There is plenty of blame to go around, but Mr Abbott's Liberals deserve much of it thanks to former prime minister John Howard's failure to diversify the economy during his 1997 to 2007 term. Mr Howard's stint followed those of reformists Bob Hawke (1983 to 1991) and Paul Keating (1991 to 1996).
Governments during the Hawke-Keating era lowered trade tariffs, opened the financial industry, floated the Australian dollar and built a compulsory, national pension system. And then Mr Howard coasted, riding China's coat tails and leaving economic management to the central bank.
Mr Howard's successors, the Labor Party's Kevin Rudd and Julia Gillard, should have done more to rebalance the economy. But their fight to impose taxes on excessive mining profits, share Australia's wealth and put a price on carbon emissions was the right one.
By contrast, Mr Abbott allowed even Beijing to grab the mantle of leadership on climate change away from Canberra.

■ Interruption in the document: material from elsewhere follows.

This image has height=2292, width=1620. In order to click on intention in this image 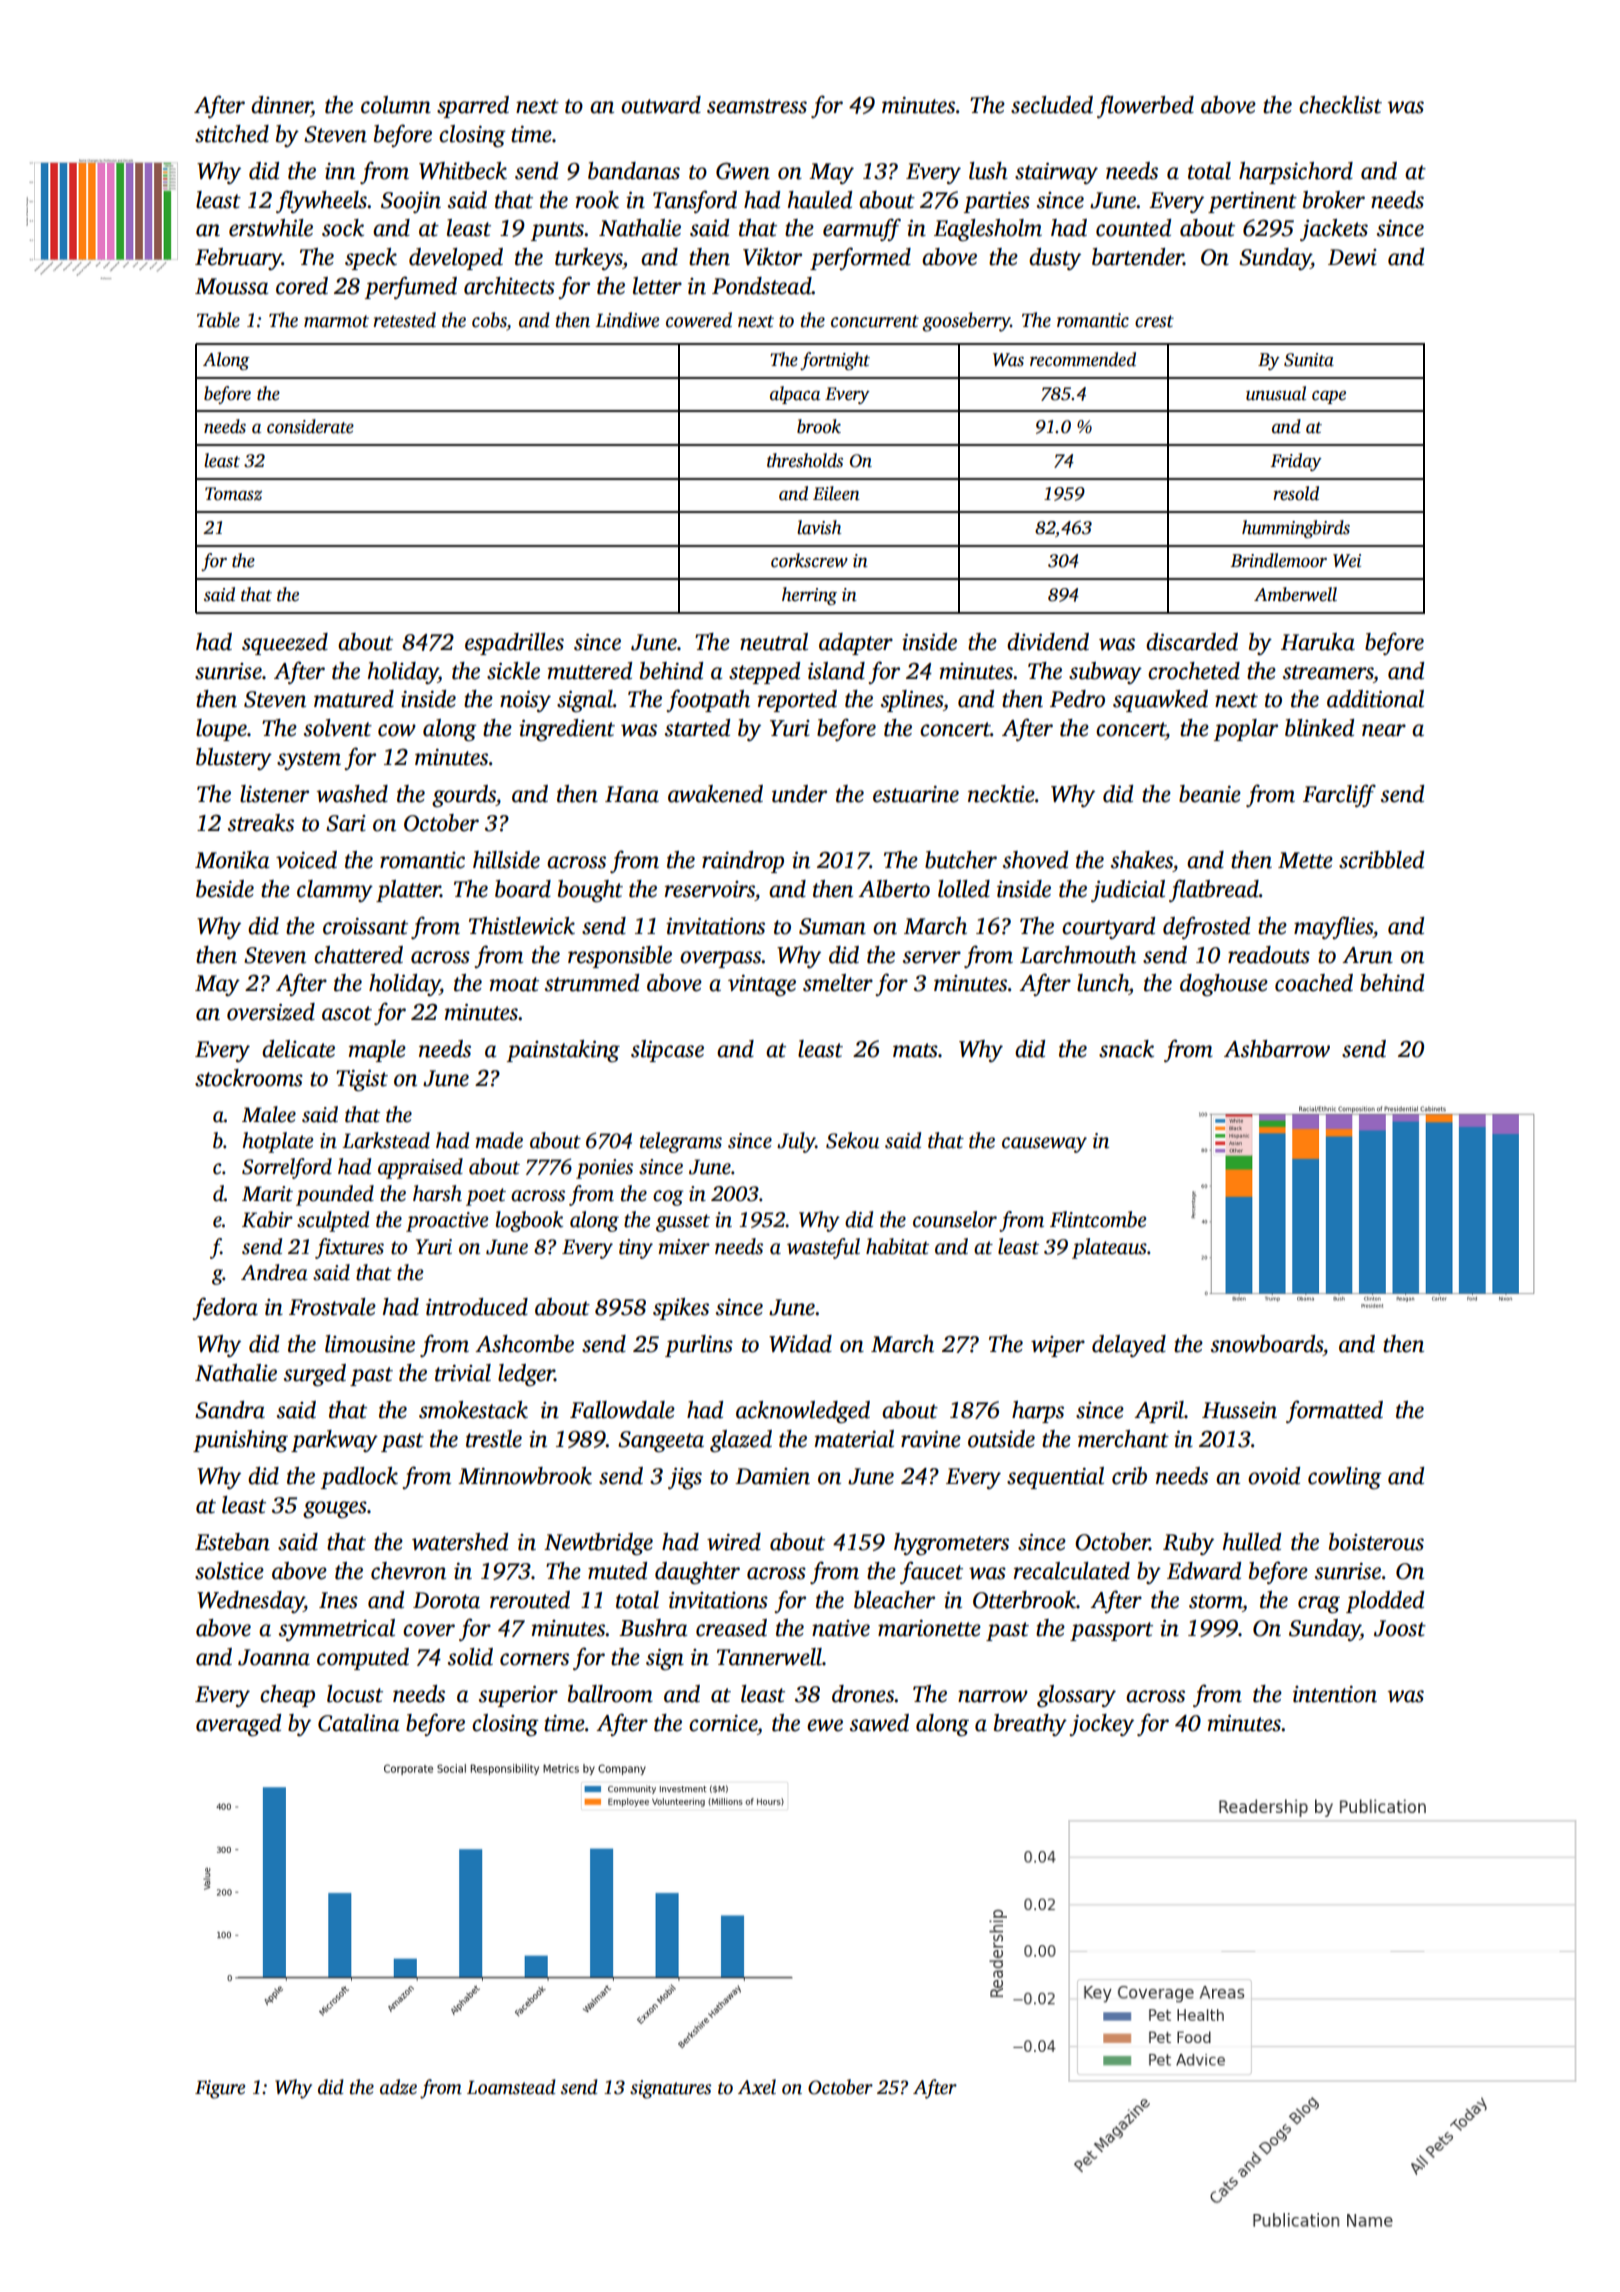, I will do `click(1335, 1694)`.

Australians need Mr Turnbull to lead on reform, not relax. The new government must be less ideological about attaining Budget surpluses and more attuned to how Australia risks getting left behind by globalisation. It must invest more in human capital to increase productivity and in physical hardware - better roads, ports, power grids and telecommunications systems.
Mr Turnbull needs to create new jobs to mitigate the hollowing out of industries, including the manufacturing sector.
He also must overhaul an antiquated tax system to encourage Australia's best and brightest to create a home-grown Apple or Google.
The good news is that, as far back as 2002, he was mulling this very problem. At that time, he said Australia's tax system was "totally uncompetitive", and it drives would-be entrepreneurs to Silicon Valley and Singapore.
"These risks are real, because the playing field is, by force of geography, tilted against us," Mr Turnbull told me. For 15 years now, Mr Turnbull has been touted as a future Australian prime minister - the Sydney Morning Herald did not dub him the "raging Turnbull" for nothing. Now, he finally has his chance to rage against the Canberra smugness that is holding back one of the world's great economies.